Dá-me cabo!

Parte do tédio daquele 1983 foi quebrado com a visita de Oscar D`Léon e sua apresentação no anfiteatro de Varadero. Em meio à monotonia chegou a Ilha o Diabo da Salsa para nos descobrir com sua voz e nossos próprios clássicos sonoros. Junto com o grito de “siguaraya*” que bradou lembrando a proibida Celia Cruz, o que mais transcendeu sua visita foi aquele pedido de “Dá-me cabo” que repetia vez por outra durante seus concertos. Falava ao microfone enquanto exigia “Dá-me cabo, dá-me cabo” do técnico de som para mergulhar nas multidões que dançavam arrebatadas pela sua música. Ao ir-se nos deixou aquela frase que se converteu numa metáfora para exigir liberdade. “Dá-me cabo” diziam os jovens quando os pais reclamavam para que cortassem as melenas ou folgassem as calças apertadas. “Dá-me cabo” pedia o vendedor ilegal à polícia quando esta confiscava a mercadoria. “Dá-me cabo” pedia o marido, acossado por ciúmes, para a mulher que lhe revistava os bolsos.

 

A expressão dormiu em algum recanto da minha mente e voltei a resgatá-la com a “aparição em cena” do cabo de fibra óptica entre Venezuela e Cuba. Prometido desde 2008, só chegou a nossas costas em fevereiro passado e depois caiu num mutismo muito suspeito para uma obra que já custou mais de 70 milhões de dólares. No início anunciou-se que multiplicaria por três mil as transmissões de dados, porém agora – absurdamente – esclarece-se que não é previsto o acesso em massa dos nacionais a Internet. Depois de acumular vários escândalos por corrupção, dois vice-ministros sob investigação e uma orientação aos jornalistas oficiais para que não falassem sobre seus pormenores, o polêmico estendido já forma parte das lendas urbanas. Alguns dizem que o viram que o tocaram e que já está em serviço para uns poucos. Outros asseguram que é só uma cortina de fumaça para aplacar a inconformidade dos desconectados internautas do pátio**.

 

O certo é que nenhum kilobyte transportado por essas modernas fibras, contudo, chegou aos nossos computadores. Os preços para se mergulhar na web de um hotel continuam sendo proibitivos e a conexão neles sofre de uma lentidão que beira o cansaço.
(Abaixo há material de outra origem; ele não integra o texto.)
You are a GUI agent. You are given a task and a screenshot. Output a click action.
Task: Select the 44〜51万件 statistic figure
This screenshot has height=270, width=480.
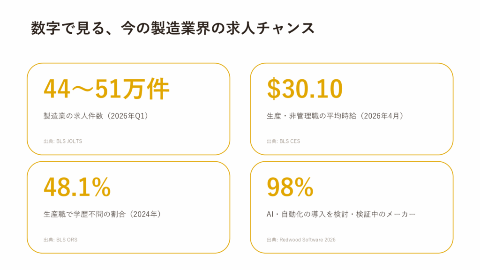click(x=106, y=89)
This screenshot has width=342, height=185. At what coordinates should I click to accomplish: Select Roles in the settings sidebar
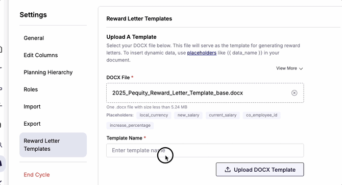(31, 89)
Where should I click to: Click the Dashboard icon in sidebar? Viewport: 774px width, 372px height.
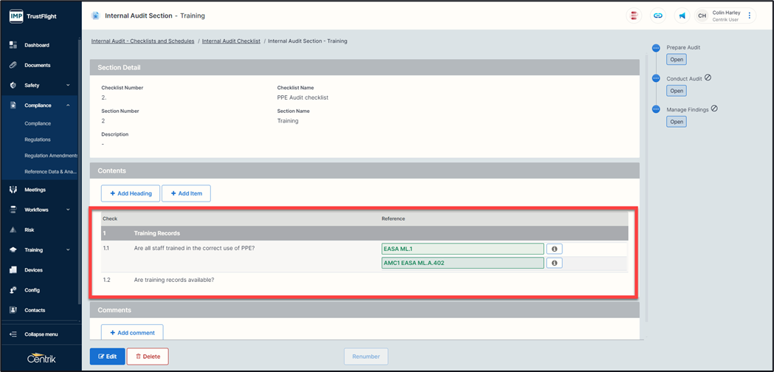pyautogui.click(x=13, y=45)
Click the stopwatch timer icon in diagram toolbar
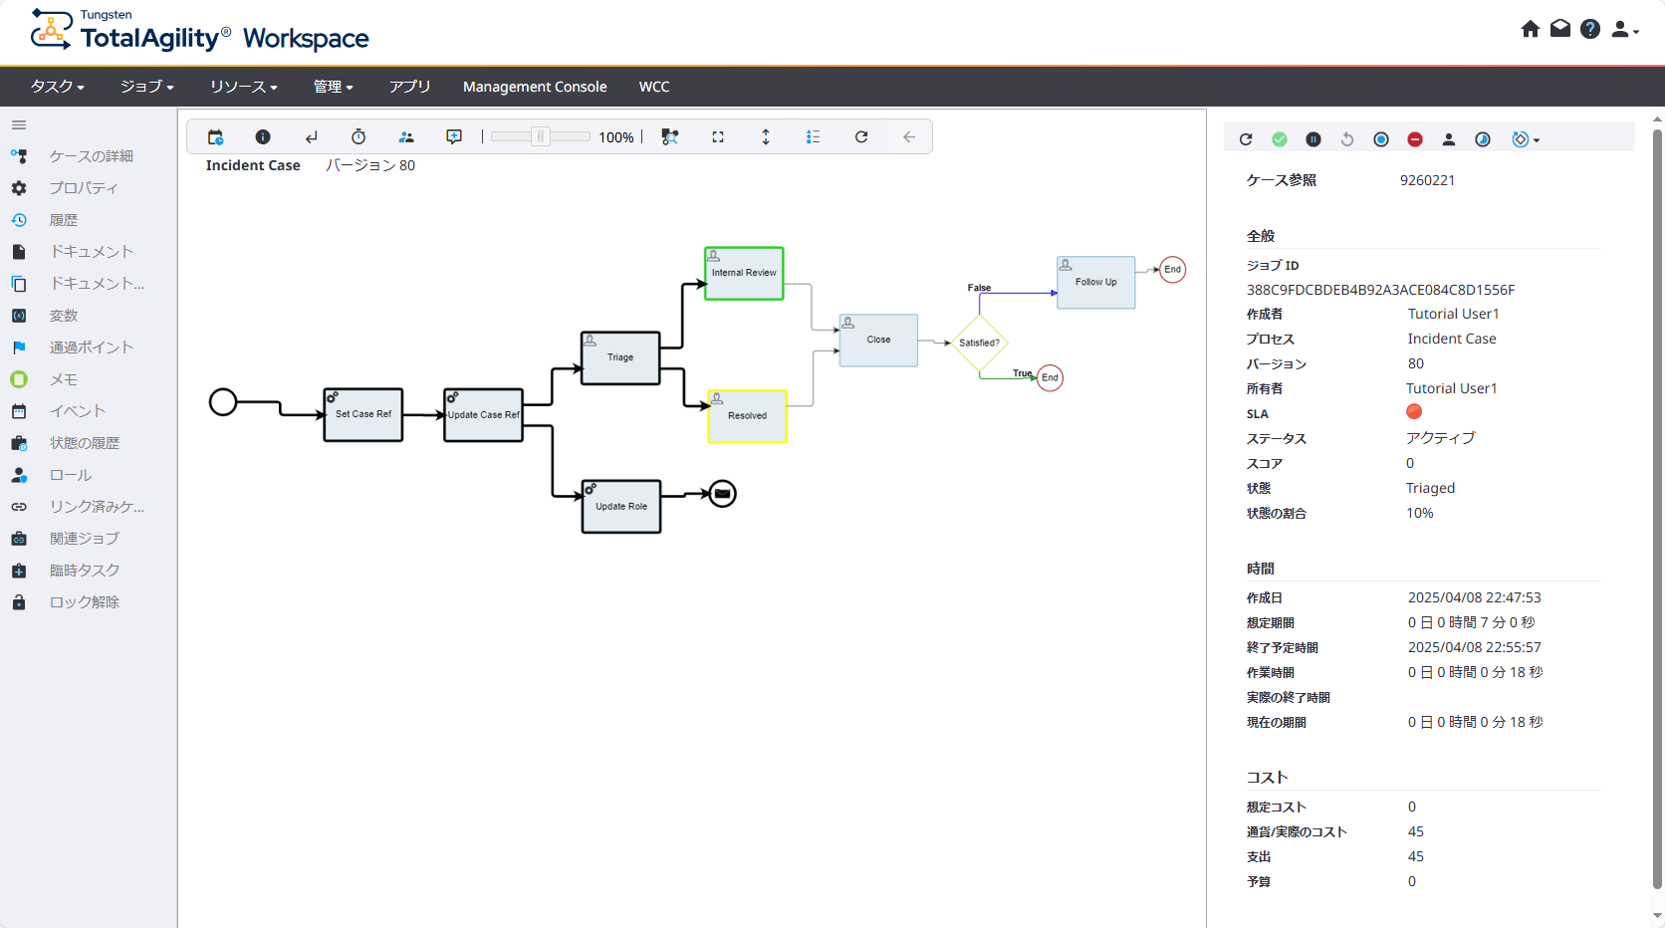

Junto a isso o acometimento contra as redes sociais – como Facebook e Google – tem recrudescido nos centros de trabalho estatais. Num ato desesperado para nos fazer crer que realmente existe esse fantasmagórico cordão umbilical entre Santiago de Cuba e La Güaira, o vice-ministro Boris Moreno asseverou, faz uns dias, que nos próximos meses estará funcionado. Porém muitos nos sentimos como aquele cantor venezuelano que tentava chegar ao seu público cubano apesar dos controles do “técnico de som”. Dá-me cabo! Pedimos e falamos, dá-me cabo! Pensamos… Como naquela velha metáfora de liberdade.

 

Notas da tradução:

*siguaraya: é um arbusto cubano – considerado um Orixá na religião Santeria, similar ao nosso Candomblé – que figura no título de uma canção famosa, Mata Siguaraya, cantada por Celia Cruz e outros. A expressão “este é o país da siguaraya” significa “alguma coisa é possível aqui”. Após três minutos neste vídeo você pode ver Oscar D`Leon em Varadero tentando conseguir o alongamento do cabo e, aos três minutos e meio, você pode ouvi-lo cantando “dá-me cabo” por muitas vezes e observar os esforços de vários técnicos de som para atender o seu pedido.

**pátio: para comparar Cuba ao pátio de um quartel.